_WHAT YOU NEED TO DO_: Return each of the following rows verbatim, with no changes of any kind.

_DATASET RECORDS_:
____________________

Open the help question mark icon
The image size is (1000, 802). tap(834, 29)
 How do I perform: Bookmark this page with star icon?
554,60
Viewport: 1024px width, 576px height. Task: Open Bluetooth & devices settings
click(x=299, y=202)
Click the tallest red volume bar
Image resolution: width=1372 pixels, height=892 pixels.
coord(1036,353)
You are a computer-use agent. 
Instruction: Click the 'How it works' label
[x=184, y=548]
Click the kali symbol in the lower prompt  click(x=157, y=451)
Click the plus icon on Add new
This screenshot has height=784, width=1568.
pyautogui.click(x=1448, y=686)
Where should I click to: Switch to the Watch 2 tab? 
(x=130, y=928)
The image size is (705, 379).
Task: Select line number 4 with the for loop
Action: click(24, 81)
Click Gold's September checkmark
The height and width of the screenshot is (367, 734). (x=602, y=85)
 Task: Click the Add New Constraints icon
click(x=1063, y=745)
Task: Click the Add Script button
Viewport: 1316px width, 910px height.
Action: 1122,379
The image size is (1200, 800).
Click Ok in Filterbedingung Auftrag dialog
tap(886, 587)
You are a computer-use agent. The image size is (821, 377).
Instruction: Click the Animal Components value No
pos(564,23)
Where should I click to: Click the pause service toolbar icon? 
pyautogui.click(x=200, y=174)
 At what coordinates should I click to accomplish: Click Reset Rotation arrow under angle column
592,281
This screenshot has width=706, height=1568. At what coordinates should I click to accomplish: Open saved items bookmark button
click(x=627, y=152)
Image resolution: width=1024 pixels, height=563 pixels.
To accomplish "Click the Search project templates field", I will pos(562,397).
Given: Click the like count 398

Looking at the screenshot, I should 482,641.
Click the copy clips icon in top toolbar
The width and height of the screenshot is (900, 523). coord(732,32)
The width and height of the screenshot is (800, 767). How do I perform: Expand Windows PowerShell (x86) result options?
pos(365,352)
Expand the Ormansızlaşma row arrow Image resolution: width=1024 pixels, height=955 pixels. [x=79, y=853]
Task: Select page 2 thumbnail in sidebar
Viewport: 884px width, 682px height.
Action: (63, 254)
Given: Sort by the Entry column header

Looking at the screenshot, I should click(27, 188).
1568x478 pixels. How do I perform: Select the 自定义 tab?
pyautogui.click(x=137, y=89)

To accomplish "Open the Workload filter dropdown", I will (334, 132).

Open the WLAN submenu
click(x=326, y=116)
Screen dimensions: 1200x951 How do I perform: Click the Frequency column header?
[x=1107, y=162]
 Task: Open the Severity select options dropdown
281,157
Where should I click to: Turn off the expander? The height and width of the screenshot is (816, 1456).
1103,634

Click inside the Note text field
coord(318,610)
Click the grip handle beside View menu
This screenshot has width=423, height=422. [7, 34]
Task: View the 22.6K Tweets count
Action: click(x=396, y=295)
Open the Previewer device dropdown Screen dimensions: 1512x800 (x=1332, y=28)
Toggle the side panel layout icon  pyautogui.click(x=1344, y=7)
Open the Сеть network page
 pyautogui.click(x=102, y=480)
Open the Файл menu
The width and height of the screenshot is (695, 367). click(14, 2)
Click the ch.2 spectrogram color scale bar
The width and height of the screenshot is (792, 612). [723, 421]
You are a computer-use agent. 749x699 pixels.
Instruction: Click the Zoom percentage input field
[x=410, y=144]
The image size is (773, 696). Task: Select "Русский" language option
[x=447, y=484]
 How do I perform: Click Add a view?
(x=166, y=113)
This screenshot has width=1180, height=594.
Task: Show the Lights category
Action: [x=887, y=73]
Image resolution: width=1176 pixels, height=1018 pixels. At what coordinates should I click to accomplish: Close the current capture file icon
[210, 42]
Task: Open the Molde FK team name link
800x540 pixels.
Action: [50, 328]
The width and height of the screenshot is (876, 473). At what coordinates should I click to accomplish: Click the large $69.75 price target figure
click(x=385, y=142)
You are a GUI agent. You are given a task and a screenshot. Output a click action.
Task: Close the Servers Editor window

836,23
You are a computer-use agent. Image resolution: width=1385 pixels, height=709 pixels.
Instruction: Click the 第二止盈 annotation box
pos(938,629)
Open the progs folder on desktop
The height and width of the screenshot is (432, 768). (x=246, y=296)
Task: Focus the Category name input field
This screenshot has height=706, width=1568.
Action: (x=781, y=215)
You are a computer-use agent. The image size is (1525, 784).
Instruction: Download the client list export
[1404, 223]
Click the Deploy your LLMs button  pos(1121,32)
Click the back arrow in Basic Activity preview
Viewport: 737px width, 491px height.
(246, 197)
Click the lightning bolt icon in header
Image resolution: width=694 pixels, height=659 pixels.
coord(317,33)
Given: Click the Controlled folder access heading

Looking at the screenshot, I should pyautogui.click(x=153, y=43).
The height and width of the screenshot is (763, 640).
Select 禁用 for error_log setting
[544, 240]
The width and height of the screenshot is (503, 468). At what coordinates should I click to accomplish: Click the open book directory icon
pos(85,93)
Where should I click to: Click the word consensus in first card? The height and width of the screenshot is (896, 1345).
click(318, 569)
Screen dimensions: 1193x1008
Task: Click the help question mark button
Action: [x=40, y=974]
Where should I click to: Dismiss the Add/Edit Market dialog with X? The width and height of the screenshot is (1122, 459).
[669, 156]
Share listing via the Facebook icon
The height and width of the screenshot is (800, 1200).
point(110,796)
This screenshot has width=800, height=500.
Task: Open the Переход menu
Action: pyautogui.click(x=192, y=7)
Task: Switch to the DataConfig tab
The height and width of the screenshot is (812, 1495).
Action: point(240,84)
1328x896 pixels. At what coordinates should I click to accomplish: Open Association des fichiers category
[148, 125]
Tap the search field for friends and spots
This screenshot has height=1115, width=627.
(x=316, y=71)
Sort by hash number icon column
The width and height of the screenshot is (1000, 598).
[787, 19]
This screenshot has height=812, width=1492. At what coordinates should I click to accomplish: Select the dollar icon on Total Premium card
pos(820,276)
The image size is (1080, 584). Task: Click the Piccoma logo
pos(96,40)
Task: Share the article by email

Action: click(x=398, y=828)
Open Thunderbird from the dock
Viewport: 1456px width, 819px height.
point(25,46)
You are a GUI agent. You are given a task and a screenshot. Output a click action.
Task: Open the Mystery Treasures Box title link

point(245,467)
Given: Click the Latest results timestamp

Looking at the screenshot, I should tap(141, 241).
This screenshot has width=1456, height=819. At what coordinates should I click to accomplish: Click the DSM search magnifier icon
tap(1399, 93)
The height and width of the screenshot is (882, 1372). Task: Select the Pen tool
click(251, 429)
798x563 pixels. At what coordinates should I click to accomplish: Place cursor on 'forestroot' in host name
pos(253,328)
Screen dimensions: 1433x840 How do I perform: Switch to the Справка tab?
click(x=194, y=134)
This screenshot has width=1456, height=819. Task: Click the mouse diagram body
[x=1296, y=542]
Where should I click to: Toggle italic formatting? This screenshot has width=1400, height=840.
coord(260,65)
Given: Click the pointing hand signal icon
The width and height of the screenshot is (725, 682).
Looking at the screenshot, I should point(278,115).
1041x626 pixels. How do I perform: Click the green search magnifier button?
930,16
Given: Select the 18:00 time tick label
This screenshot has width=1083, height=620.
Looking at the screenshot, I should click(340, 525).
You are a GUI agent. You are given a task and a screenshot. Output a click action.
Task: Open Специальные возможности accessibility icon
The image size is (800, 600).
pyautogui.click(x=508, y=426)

____________________

_RESPONSE BELOW_:
Open the help question mark icon
The image size is (1000, 802). tap(834, 29)
 How do I perform: Bookmark this page with star icon?
554,60
Viewport: 1024px width, 576px height. Task: Open Bluetooth & devices settings
click(x=299, y=202)
Click the tallest red volume bar
Image resolution: width=1372 pixels, height=892 pixels.
coord(1036,353)
You are a computer-use agent. 
Instruction: Click the 'How it works' label
[x=184, y=548]
Click the kali symbol in the lower prompt  click(x=157, y=451)
Click the plus icon on Add new
This screenshot has height=784, width=1568.
pyautogui.click(x=1448, y=686)
Where should I click to: Switch to the Watch 2 tab? 
(x=130, y=928)
The image size is (705, 379).
Task: Select line number 4 with the for loop
Action: click(24, 81)
Click Gold's September checkmark
The height and width of the screenshot is (367, 734). (x=602, y=85)
 Task: Click the Add New Constraints icon
click(x=1063, y=745)
Task: Click the Add Script button
Viewport: 1316px width, 910px height.
Action: 1122,379
The image size is (1200, 800).
Click Ok in Filterbedingung Auftrag dialog
tap(886, 587)
You are a computer-use agent. The image size is (821, 377).
Instruction: Click the Animal Components value No
pos(564,23)
Where should I click to: Click the pause service toolbar icon? 
pyautogui.click(x=200, y=174)
 At what coordinates should I click to accomplish: Click Reset Rotation arrow under angle column
592,281
This screenshot has width=706, height=1568. At what coordinates should I click to accomplish: Open saved items bookmark button
click(x=627, y=152)
Image resolution: width=1024 pixels, height=563 pixels.
To accomplish "Click the Search project templates field", I will pos(562,397).
Given: Click the like count 398

Looking at the screenshot, I should 482,641.
Click the copy clips icon in top toolbar
The width and height of the screenshot is (900, 523). coord(732,32)
The width and height of the screenshot is (800, 767). How do I perform: Expand Windows PowerShell (x86) result options?
pos(365,352)
Expand the Ormansızlaşma row arrow Image resolution: width=1024 pixels, height=955 pixels. [x=79, y=853]
Task: Select page 2 thumbnail in sidebar
Viewport: 884px width, 682px height.
Action: (63, 254)
Given: Sort by the Entry column header

Looking at the screenshot, I should click(27, 188).
1568x478 pixels. How do I perform: Select the 自定义 tab?
pyautogui.click(x=137, y=89)

To accomplish "Open the Workload filter dropdown", I will (334, 132).

Open the WLAN submenu
click(x=326, y=116)
Screen dimensions: 1200x951 How do I perform: Click the Frequency column header?
[x=1107, y=162]
 Task: Open the Severity select options dropdown
281,157
Where should I click to: Turn off the expander? The height and width of the screenshot is (816, 1456).
1103,634

Click inside the Note text field
coord(318,610)
Click the grip handle beside View menu
This screenshot has width=423, height=422. [7, 34]
Task: View the 22.6K Tweets count
Action: click(x=396, y=295)
Open the Previewer device dropdown Screen dimensions: 1512x800 (x=1332, y=28)
Toggle the side panel layout icon  pyautogui.click(x=1344, y=7)
Open the Сеть network page
 pyautogui.click(x=102, y=480)
Open the Файл menu
The width and height of the screenshot is (695, 367). click(14, 2)
Click the ch.2 spectrogram color scale bar
The width and height of the screenshot is (792, 612). [723, 421]
You are a computer-use agent. 749x699 pixels.
Instruction: Click the Zoom percentage input field
[x=410, y=144]
The image size is (773, 696). Task: Select "Русский" language option
[x=447, y=484]
 How do I perform: Click Add a view?
(x=166, y=113)
This screenshot has width=1180, height=594.
Task: Show the Lights category
Action: [x=887, y=73]
Image resolution: width=1176 pixels, height=1018 pixels. At what coordinates should I click to accomplish: Close the current capture file icon
[210, 42]
Task: Open the Molde FK team name link
800x540 pixels.
Action: [50, 328]
The width and height of the screenshot is (876, 473). At what coordinates should I click to accomplish: Click the large $69.75 price target figure
click(x=385, y=142)
You are a GUI agent. You are given a task and a screenshot. Output a click action.
Task: Close the Servers Editor window

836,23
You are a computer-use agent. Image resolution: width=1385 pixels, height=709 pixels.
Instruction: Click the 第二止盈 annotation box
pos(938,629)
Open the progs folder on desktop
The height and width of the screenshot is (432, 768). (x=246, y=296)
Task: Focus the Category name input field
This screenshot has height=706, width=1568.
Action: (x=781, y=215)
You are a computer-use agent. The image size is (1525, 784).
Instruction: Download the client list export
[1404, 223]
Click the Deploy your LLMs button  pos(1121,32)
Click the back arrow in Basic Activity preview
Viewport: 737px width, 491px height.
(246, 197)
Click the lightning bolt icon in header
Image resolution: width=694 pixels, height=659 pixels.
coord(317,33)
Given: Click the Controlled folder access heading

Looking at the screenshot, I should pyautogui.click(x=153, y=43).
The height and width of the screenshot is (763, 640).
Select 禁用 for error_log setting
[544, 240]
The width and height of the screenshot is (503, 468). At what coordinates should I click to accomplish: Click the open book directory icon
pos(85,93)
Where should I click to: Click the word consensus in first card? The height and width of the screenshot is (896, 1345).
click(318, 569)
Screen dimensions: 1193x1008
Task: Click the help question mark button
Action: [x=40, y=974]
Where should I click to: Dismiss the Add/Edit Market dialog with X? The width and height of the screenshot is (1122, 459).
[669, 156]
Share listing via the Facebook icon
The height and width of the screenshot is (800, 1200).
point(110,796)
This screenshot has width=800, height=500.
Task: Open the Переход menu
Action: pyautogui.click(x=192, y=7)
Task: Switch to the DataConfig tab
The height and width of the screenshot is (812, 1495).
Action: point(240,84)
1328x896 pixels. At what coordinates should I click to accomplish: Open Association des fichiers category
[148, 125]
Tap the search field for friends and spots
This screenshot has height=1115, width=627.
(x=316, y=71)
Sort by hash number icon column
The width and height of the screenshot is (1000, 598).
[787, 19]
This screenshot has height=812, width=1492. At what coordinates should I click to accomplish: Select the dollar icon on Total Premium card
pos(820,276)
The image size is (1080, 584). Task: Click the Piccoma logo
pos(96,40)
Task: Share the article by email

Action: click(x=398, y=828)
Open Thunderbird from the dock
Viewport: 1456px width, 819px height.
point(25,46)
You are a GUI agent. You are given a task and a screenshot. Output a click action.
Task: Open the Mystery Treasures Box title link

point(245,467)
Given: Click the Latest results timestamp

Looking at the screenshot, I should tap(141, 241).
This screenshot has width=1456, height=819. At what coordinates should I click to accomplish: Click the DSM search magnifier icon
tap(1399, 93)
The height and width of the screenshot is (882, 1372). Task: Select the Pen tool
click(251, 429)
798x563 pixels. At what coordinates should I click to accomplish: Place cursor on 'forestroot' in host name
pos(253,328)
Screen dimensions: 1433x840 How do I perform: Switch to the Справка tab?
click(x=194, y=134)
This screenshot has width=1456, height=819. Task: Click the mouse diagram body
[x=1296, y=542]
Where should I click to: Toggle italic formatting? This screenshot has width=1400, height=840.
coord(260,65)
Given: Click the pointing hand signal icon
The width and height of the screenshot is (725, 682).
Looking at the screenshot, I should point(278,115).
1041x626 pixels. How do I perform: Click the green search magnifier button?
930,16
Given: Select the 18:00 time tick label
This screenshot has width=1083, height=620.
Looking at the screenshot, I should click(340, 525).
You are a GUI agent. You are given a task and a screenshot. Output a click action.
Task: Open Специальные возможности accessibility icon
The image size is (800, 600).
pyautogui.click(x=508, y=426)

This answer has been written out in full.